No caso das supostas ressurreições feitas por Jesus, naquela época, ele já conhecia esse tipo de doença que hoje é conhecida como letargia. Além de conhece-la, conhecia também a maneira de a curar através de passes, portanto, nos casos do filho da viúva de Naim, da filha de Jairo, e de Lázaro, o Mestre sabia que não estavam mortos, e sim, acometidos daquele mal, portanto, quando impôs suas mãos sobre eles, o que fez foi manipular os fluidos e dele livra-los, mas não as ressuscitar, mesmo porque não estavam mortos. Sendo assim, não houve nenhum ato maravilhoso, sobrenatural nem milagre.

E foi assim que, após vários anos de trabalho incessante, de posse de todas aquelas anotações, em 1857 o professor Rivail, usando o pseudônimo de Allan Kardec, editou o Livro dos Espíritos, depois o Livro dos Médiuns, o Evangelho Segundo o Espiritismo, Céu e Inferno e finalmente A Gênese. Dessa forma, com a codificação dessas cinco obras, estava lançada a Doutrina Espírita, ou o Espiritismo.

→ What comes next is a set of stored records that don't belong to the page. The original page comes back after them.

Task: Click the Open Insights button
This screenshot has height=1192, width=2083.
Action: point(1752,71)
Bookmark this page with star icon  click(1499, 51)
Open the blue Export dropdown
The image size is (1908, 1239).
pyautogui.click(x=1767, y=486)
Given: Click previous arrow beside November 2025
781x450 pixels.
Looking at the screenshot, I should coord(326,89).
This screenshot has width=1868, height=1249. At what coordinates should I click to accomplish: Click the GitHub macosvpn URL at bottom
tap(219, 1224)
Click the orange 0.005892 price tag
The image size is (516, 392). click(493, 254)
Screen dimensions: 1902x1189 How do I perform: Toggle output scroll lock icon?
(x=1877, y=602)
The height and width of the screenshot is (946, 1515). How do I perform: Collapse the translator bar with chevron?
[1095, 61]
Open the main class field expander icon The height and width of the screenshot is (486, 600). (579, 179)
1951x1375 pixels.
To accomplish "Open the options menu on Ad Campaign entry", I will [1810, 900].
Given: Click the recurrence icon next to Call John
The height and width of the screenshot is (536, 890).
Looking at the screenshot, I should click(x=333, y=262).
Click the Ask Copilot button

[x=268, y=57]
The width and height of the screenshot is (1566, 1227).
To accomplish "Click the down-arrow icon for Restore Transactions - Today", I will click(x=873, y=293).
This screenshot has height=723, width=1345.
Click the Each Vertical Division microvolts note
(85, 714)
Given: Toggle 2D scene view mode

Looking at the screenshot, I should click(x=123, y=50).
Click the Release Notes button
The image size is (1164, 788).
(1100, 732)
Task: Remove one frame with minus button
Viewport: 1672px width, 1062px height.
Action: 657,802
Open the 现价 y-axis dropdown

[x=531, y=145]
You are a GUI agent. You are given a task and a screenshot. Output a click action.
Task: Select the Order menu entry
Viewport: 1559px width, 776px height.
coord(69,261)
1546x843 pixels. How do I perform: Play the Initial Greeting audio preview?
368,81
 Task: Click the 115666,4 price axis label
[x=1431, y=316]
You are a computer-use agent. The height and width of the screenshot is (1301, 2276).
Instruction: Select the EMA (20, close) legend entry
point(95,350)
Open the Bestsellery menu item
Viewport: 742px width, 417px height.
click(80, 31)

Com as explicações dadas pelos espíritos na codificação feita por Allan Kardec, todas aquelas dúvidas que restaram sobre os ensinamentos de Jesus foram sanadas. No entanto, mesmo depois de tantos anos da divulgação da Doutrina Espírita, muitas pessoas e algumas religiões ainda insistem em acreditar que o contato com os espíritos e a cura de um doente pela imposição das mãos são atos maravilhosos e sobrenaturais, e que o espírito depois de desencarnado deverá voltar no mesmo corpo no dia do juízo final. A essas pessoas o Espiritismo deixa bem claro que antes eram assim considerados, por que a causa ainda era desconhecida, mas, desde que houve uma explicação lógica e racional, mostrando que todos esses atos estão fundados nas leis naturais, deixaram de ser maravilhosos e passaram a ser compreendidos como um fenômeno natural.

Diante de tudo o que foi visto, a promessa feita por Jesus foi devidamente cumprida, e o Espiritismo, sem dúvida nenhuma, é o consolador que ele prometeu, pois, além de esclarecer tudo aquilo que não pode ser explicado naquela época, acabou de vez com a ideia de atos maravilhosos e sobrenaturais e dos milagres, só mantendo essa crença aqueles que têm olhos, mas não querem ver, e ouvidos, mas não querem ouvir.